==== GIVEN RECORDS ====
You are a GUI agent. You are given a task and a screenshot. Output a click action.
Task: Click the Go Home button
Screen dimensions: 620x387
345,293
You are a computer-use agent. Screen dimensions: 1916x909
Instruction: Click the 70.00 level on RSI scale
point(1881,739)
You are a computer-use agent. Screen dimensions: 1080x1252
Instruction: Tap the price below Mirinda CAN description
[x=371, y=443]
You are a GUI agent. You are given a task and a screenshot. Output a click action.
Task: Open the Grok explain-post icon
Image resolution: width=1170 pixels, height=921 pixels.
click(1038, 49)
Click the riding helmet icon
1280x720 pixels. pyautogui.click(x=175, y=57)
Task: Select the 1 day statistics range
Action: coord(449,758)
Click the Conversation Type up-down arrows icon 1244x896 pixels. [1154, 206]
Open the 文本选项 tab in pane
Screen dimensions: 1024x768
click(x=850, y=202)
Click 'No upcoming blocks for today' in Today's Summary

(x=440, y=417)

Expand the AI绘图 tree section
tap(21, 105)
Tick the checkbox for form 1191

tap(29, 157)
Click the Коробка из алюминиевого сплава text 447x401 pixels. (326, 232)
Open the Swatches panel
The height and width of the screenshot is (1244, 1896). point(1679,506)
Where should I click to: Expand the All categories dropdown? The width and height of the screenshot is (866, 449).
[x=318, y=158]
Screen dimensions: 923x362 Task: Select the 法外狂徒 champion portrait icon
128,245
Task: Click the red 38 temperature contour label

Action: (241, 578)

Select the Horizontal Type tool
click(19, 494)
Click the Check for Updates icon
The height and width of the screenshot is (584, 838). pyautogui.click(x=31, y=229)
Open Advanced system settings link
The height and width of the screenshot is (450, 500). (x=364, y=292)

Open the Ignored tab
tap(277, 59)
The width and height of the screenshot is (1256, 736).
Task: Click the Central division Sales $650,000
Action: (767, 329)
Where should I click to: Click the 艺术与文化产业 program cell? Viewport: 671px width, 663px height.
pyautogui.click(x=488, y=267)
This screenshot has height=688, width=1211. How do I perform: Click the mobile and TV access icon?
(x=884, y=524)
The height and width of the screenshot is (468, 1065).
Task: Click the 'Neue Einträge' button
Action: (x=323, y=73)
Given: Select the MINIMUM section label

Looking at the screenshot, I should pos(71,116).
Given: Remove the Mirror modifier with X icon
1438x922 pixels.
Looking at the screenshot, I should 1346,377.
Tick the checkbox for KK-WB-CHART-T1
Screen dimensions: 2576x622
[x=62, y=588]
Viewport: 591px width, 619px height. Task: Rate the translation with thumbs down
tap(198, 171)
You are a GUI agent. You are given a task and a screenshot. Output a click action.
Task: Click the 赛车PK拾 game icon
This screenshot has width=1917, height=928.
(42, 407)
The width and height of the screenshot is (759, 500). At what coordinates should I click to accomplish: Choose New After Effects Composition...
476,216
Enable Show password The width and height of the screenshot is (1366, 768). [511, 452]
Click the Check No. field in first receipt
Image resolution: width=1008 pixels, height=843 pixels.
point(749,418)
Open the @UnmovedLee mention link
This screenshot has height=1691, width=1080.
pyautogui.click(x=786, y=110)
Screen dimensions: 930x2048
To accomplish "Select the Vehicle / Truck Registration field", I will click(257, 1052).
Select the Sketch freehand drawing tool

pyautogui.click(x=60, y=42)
====
__INSTRUCTIONS FOR THE TASK__.
Where in the records does the word "computer" appear? Copy each line that holds it.

__TASK RESULT__.
You are a computer-use agent. Screen dimensions: 1916x909
You are a computer-use agent. Screen dimensions: 1080x1252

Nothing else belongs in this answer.